Anos mais tarde, ela se converteu e foi uma líder religiosa (mas isso fica para outra história). Se os remédios do Dr. José não faziam efeito, como uma benzedeira mudaria o cenário? Dona Conceição disse que os demônios fazem mal às crianças, por isso era preciso proteção. Ninguém mata bicha melhor do que uma benzedeira.  Eu ouvia e me assustava. Tinha medo. Certo dia, minha mãe, ao chegar da escola, disse ter descoberto a benzedeira: uma tal de Dona Irene, que morava na Epitácio Pessoa. Foi feito uma cruzada santa na minha casa: minha mãe a minha direita e Dona
Conceição a minha esquerda. E lá fomos nós, amparados pelas sombrinhas coloridas, já que o sol escaldante não perdoava ninguém, nem os soldados de Deus. A casa da Dona Irene era nos fundos de uma casa rosa. Entramos sem cerimônia. Num pequeno alpendre havia uma imagem de Nossa Senhora Aparecida no canto da parede. Havia também velas acesas e um cheiro de incenso que tomava o nariz.
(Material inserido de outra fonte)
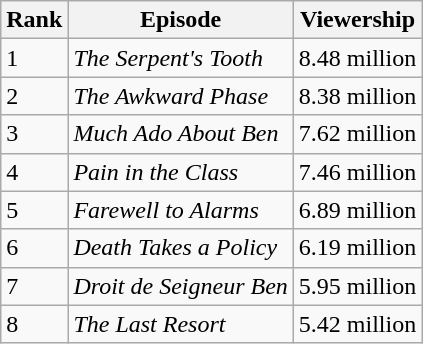
Farewell to Alarms [180, 210]
Much Ado About Ben [180, 134]
The Last Resort [180, 324]
Rank [34, 20]
5 [34, 210]
2 [34, 96]
3 [34, 134]
Episode [180, 20]
Death Takes a Policy [180, 248]
5.95 million [357, 286]
5.42 million [357, 324]
8.38 million [357, 96]
The Awkward Phase [180, 96]
Droit de Seigneur Ben [180, 286]
8 [34, 324]
Viewership [357, 20]
7.46 million [357, 172]
8.48 million [357, 58]
6.19 million [357, 248]
7.62 million [357, 134]
4 [34, 172]
Pain in the Class [180, 172]
6.89 million [357, 210]
The Serpent's Tooth [180, 58]
7 [34, 286]
6 [34, 248]
1 [34, 58]
Pinpoint the cell where the given text exists, returning its (x, y) midpoint coordinate. 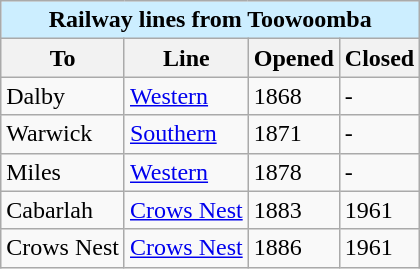
To (63, 58)
Miles (63, 172)
Cabarlah (63, 210)
1868 (294, 96)
Line (186, 58)
Railway lines from Toowoomba (210, 20)
Warwick (63, 134)
1878 (294, 172)
1871 (294, 134)
1886 (294, 248)
Southern (186, 134)
1883 (294, 210)
Dalby (63, 96)
Closed (379, 58)
Opened (294, 58)
Locate the cell with the specified text and output its (X, Y) center coordinate. 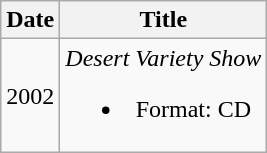
Title (164, 20)
2002 (30, 96)
Desert Variety ShowFormat: CD (164, 96)
Date (30, 20)
Search for the cell housing the specified text and yield its [X, Y] center coordinate. 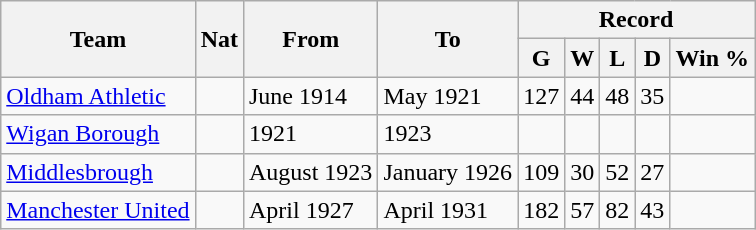
G [542, 58]
June 1914 [310, 96]
Team [98, 39]
Record [636, 20]
52 [618, 172]
April 1927 [310, 210]
30 [582, 172]
57 [582, 210]
August 1923 [310, 172]
127 [542, 96]
1921 [310, 134]
January 1926 [448, 172]
From [310, 39]
109 [542, 172]
May 1921 [448, 96]
Oldham Athletic [98, 96]
W [582, 58]
43 [652, 210]
Win % [712, 58]
Middlesbrough [98, 172]
L [618, 58]
44 [582, 96]
Manchester United [98, 210]
April 1931 [448, 210]
27 [652, 172]
35 [652, 96]
182 [542, 210]
48 [618, 96]
D [652, 58]
To [448, 39]
Wigan Borough [98, 134]
1923 [448, 134]
Nat [219, 39]
82 [618, 210]
Return the (x, y) coordinate for the center point of the cell that contains the specified text.  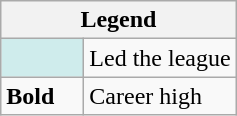
Career high (160, 96)
Legend (118, 20)
Bold (42, 96)
Led the league (160, 58)
Pinpoint the cell where the given text exists, returning its (X, Y) midpoint coordinate. 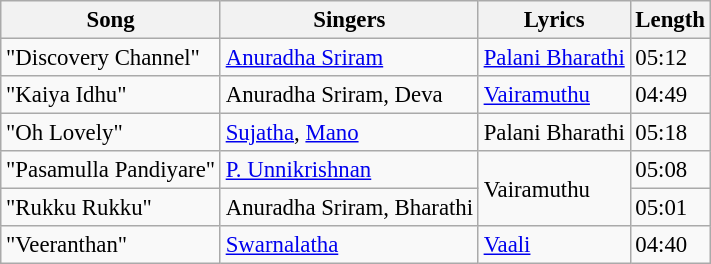
"Pasamulla Pandiyare" (111, 170)
P. Unnikrishnan (349, 170)
Song (111, 20)
"Oh Lovely" (111, 133)
04:49 (670, 95)
Anuradha Sriram, Bharathi (349, 208)
"Veeranthan" (111, 245)
05:01 (670, 208)
Anuradha Sriram, Deva (349, 95)
05:08 (670, 170)
Vaali (554, 245)
Length (670, 20)
05:18 (670, 133)
Lyrics (554, 20)
04:40 (670, 245)
Sujatha, Mano (349, 133)
Singers (349, 20)
"Discovery Channel" (111, 58)
Swarnalatha (349, 245)
05:12 (670, 58)
Anuradha Sriram (349, 58)
"Kaiya Idhu" (111, 95)
"Rukku Rukku" (111, 208)
Provide the (x, y) coordinate of the cell's center where the given text is located.  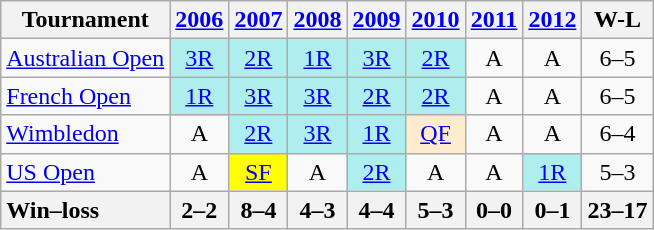
Wimbledon (86, 134)
4–3 (318, 210)
2007 (258, 20)
0–1 (552, 210)
6–4 (618, 134)
2009 (376, 20)
2011 (494, 20)
2008 (318, 20)
2010 (436, 20)
French Open (86, 96)
US Open (86, 172)
SF (258, 172)
Win–loss (86, 210)
8–4 (258, 210)
4–4 (376, 210)
23–17 (618, 210)
2012 (552, 20)
Australian Open (86, 58)
W-L (618, 20)
QF (436, 134)
2006 (200, 20)
2–2 (200, 210)
0–0 (494, 210)
Tournament (86, 20)
For the text-containing cell, return its midpoint in (X, Y) coordinate format. 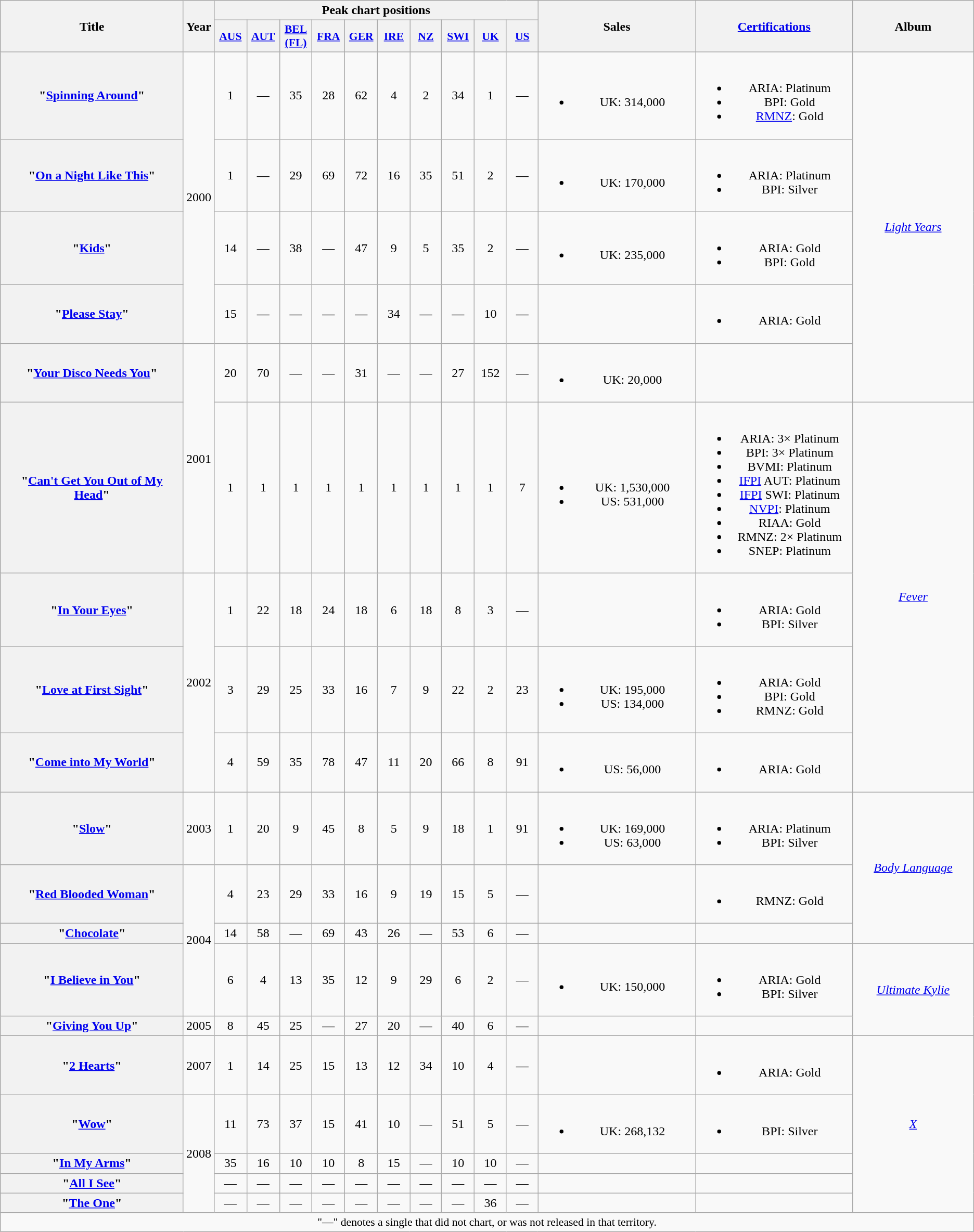
UK: 195,000US: 134,000 (617, 690)
ARIA: PlatinumBPI: GoldRMNZ: Gold (774, 96)
US: 56,000 (617, 763)
BEL (FL) (296, 36)
RMNZ: Gold (774, 895)
"Giving You Up" (92, 1027)
31 (361, 373)
US (522, 36)
"Can't Get You Out of My Head" (92, 488)
Ultimate Kylie (914, 990)
2004 (199, 941)
UK: 1,530,000US: 531,000 (617, 488)
2002 (199, 683)
Fever (914, 597)
"Your Disco Needs You" (92, 373)
X (914, 1125)
"—" denotes a single that did not chart, or was not released in that territory. (487, 1223)
UK: 169,000US: 63,000 (617, 828)
UK: 20,000 (617, 373)
ARIA: GoldBPI: Gold (774, 248)
"I Believe in You" (92, 980)
"The One" (92, 1203)
"Please Stay" (92, 314)
UK: 170,000 (617, 175)
66 (458, 763)
AUT (263, 36)
2007 (199, 1066)
Peak chart positions (376, 10)
2008 (199, 1154)
72 (361, 175)
37 (296, 1125)
"Chocolate" (92, 934)
78 (329, 763)
"Come into My World" (92, 763)
36 (490, 1203)
BPI: Silver (774, 1125)
53 (458, 934)
GER (361, 36)
28 (329, 96)
UK (490, 36)
2005 (199, 1027)
FRA (329, 36)
2001 (199, 458)
"Wow" (92, 1125)
ARIA: GoldBPI: GoldRMNZ: Gold (774, 690)
41 (361, 1125)
"Slow" (92, 828)
UK: 268,132 (617, 1125)
UK: 314,000 (617, 96)
40 (458, 1027)
43 (361, 934)
"In My Arms" (92, 1164)
Certifications (774, 26)
"Kids" (92, 248)
26 (394, 934)
Title (92, 26)
70 (263, 373)
19 (426, 895)
38 (296, 248)
Year (199, 26)
152 (490, 373)
62 (361, 96)
59 (263, 763)
UK: 150,000 (617, 980)
UK: 235,000 (617, 248)
IRE (394, 36)
Sales (617, 26)
Light Years (914, 227)
"Love at First Sight" (92, 690)
"On a Night Like This" (92, 175)
"In Your Eyes" (92, 610)
"Red Blooded Woman" (92, 895)
ARIA: 3× PlatinumBPI: 3× PlatinumBVMI: PlatinumIFPI AUT: PlatinumIFPI SWI: PlatinumNVPI: PlatinumRIAA: GoldRMNZ: 2× PlatinumSNEP: Platinum (774, 488)
SWI (458, 36)
2000 (199, 198)
AUS (230, 36)
73 (263, 1125)
Body Language (914, 868)
Album (914, 26)
24 (329, 610)
58 (263, 934)
2003 (199, 828)
"Spinning Around" (92, 96)
"All I See" (92, 1184)
"2 Hearts" (92, 1066)
NZ (426, 36)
A sala era escura e úmida. Eu nunca tinha ido a um velório, mas tinha certeza que deveria ser daquele jeito. De repente, Dona Irene chegou. Falou no ouvido da minha mãe alguma coisa. Minha mãe tirou da bolsa duas velas apagadas e um terço embrulhado numa nota de dez cruzeiros, que tinha a figura de Getúlio Vargas. Foi então que ela chegou até mim. Passou o polegar na minha testa, em sinal da cruz e fez o mesmo na boca e na barriga. Pegou um maço de folhas, colocou na água e começou me benzer. “ Santos Reis tinha doze filhos, de doze morreu um ficaram onze, de onze morreu um ficaram dez, de dez morreu um ficaram nove, de nove morreu um ficaram oito, de oito morreu um ficaram sete, de sete morreu um ficaram seis, de seis morreu um ficaram cinco, de cinco morreu um ficaram quatro, de quatro morreu um e ficaram três, de três morreu um ficaram dois, de dois morreu um ficaram um e esse um se arrebentou graças a Deus”.  Rezou uma ave-maria, um pai-nosso e foi embora.  No dia seguinte, logo cedo, eu fui ao banheiro. Tomei o maior susto da minha vida: lá estavam elas, as bichas. Pequenas cobrinhas, estranhos seres, que me fizeram gritar. Dona Conceição entrou, viu aquilo tudo e começou a rezar. Minha mãe preferiu ficar no lado de fora. Eu estava salvo. As bichas morreram, eu engordei e a vida levou todo mundo. Até hoje eu me pergunto: os demônios fazem mesmo mal às crianças?